** Brief **
Every line of the material below that contains the string "computer" must appear in the answer.
______
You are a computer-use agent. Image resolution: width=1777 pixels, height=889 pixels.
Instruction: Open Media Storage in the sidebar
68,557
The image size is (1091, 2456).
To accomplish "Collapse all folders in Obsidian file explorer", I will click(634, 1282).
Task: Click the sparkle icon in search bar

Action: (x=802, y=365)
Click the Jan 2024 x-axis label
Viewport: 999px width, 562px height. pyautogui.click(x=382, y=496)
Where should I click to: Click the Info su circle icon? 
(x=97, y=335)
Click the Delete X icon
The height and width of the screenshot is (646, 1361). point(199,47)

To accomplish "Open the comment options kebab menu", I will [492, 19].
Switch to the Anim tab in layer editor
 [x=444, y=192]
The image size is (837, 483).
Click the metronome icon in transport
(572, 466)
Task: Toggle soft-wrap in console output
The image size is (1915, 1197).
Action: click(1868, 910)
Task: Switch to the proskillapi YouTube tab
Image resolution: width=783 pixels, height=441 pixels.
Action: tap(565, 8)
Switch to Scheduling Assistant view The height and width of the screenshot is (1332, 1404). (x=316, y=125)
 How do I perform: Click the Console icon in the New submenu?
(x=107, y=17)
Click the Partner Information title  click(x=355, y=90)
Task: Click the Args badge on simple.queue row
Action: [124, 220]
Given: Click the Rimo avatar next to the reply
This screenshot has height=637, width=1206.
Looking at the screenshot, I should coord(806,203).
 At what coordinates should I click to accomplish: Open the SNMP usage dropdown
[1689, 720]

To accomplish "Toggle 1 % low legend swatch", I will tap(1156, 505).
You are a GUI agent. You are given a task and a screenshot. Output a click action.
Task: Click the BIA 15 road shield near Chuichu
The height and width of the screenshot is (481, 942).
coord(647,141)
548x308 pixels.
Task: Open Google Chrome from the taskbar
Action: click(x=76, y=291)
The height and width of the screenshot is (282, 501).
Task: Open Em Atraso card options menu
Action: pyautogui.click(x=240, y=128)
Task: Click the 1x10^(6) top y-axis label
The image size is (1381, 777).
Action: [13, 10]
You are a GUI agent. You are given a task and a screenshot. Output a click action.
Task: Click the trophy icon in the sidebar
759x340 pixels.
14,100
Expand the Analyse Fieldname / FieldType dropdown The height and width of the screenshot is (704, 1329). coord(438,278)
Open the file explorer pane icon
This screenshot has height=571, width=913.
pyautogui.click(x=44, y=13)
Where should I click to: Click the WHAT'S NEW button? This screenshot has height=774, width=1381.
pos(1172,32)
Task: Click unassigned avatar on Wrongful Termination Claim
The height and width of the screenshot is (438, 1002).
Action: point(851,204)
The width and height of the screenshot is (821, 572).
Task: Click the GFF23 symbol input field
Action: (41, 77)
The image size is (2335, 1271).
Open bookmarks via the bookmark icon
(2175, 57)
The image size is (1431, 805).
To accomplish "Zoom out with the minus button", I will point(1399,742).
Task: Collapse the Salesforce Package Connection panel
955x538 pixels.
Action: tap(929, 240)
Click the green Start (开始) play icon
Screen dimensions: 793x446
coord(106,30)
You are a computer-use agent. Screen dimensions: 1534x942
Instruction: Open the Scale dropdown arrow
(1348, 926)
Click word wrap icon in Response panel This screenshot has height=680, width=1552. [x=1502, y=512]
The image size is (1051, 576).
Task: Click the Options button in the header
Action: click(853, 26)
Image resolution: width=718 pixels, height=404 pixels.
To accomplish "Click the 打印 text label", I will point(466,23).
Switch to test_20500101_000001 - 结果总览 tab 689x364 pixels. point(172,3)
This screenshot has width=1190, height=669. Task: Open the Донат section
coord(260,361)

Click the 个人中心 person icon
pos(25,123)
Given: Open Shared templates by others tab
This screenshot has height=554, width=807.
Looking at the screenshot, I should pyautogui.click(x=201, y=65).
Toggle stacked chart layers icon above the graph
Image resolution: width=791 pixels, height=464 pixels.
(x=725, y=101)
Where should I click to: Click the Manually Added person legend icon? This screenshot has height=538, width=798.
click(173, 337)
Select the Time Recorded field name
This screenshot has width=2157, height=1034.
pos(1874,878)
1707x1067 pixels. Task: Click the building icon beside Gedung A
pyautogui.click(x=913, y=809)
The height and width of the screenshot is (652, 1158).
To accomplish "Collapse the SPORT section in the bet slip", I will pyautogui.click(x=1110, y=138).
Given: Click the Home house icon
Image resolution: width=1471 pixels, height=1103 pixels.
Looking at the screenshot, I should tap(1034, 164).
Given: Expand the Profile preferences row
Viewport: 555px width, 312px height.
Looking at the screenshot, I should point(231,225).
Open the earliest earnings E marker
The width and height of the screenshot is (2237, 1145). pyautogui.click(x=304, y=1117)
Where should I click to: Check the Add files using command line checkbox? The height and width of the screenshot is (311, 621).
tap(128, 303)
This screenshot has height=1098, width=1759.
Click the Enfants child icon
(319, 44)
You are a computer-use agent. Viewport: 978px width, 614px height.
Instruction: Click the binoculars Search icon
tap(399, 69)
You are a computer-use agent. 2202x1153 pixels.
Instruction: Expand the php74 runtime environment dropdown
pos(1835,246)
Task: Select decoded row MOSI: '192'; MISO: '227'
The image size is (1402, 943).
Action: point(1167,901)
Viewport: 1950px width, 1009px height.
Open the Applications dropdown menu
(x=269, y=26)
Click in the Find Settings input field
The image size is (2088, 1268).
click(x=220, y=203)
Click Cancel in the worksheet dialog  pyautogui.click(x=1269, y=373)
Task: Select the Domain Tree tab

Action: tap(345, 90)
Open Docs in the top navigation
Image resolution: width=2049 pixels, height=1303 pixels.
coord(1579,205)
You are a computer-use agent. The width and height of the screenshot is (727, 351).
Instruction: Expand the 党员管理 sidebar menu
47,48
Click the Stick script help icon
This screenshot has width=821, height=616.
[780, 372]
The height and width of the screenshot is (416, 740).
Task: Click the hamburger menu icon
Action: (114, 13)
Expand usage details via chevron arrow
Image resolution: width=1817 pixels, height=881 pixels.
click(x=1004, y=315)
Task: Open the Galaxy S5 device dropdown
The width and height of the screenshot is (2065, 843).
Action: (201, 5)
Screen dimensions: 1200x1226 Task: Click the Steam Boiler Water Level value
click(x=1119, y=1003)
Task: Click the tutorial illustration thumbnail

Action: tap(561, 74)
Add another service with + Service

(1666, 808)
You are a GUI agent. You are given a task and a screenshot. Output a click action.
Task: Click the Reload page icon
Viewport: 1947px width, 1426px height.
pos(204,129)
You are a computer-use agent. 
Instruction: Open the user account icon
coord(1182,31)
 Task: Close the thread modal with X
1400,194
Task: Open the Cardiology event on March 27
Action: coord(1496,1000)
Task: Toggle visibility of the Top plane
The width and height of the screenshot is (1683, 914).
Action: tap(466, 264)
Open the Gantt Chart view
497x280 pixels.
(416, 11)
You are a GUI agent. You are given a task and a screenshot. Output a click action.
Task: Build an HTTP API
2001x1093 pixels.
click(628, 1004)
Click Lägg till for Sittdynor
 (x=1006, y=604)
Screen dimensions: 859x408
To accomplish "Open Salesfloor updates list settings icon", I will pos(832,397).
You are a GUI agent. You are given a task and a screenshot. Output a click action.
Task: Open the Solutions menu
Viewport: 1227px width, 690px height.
______
** Response to this exercise **
You are a computer-use agent. Image resolution: width=1777 pixels, height=889 pixels.
You are a computer-use agent. Screen dimensions: 1534x942
You are a computer-use agent. Viewport: 978px width, 614px height.
You are a computer-use agent. 2202x1153 pixels.
You are a computer-use agent. The width and height of the screenshot is (727, 351).
You are a computer-use agent. 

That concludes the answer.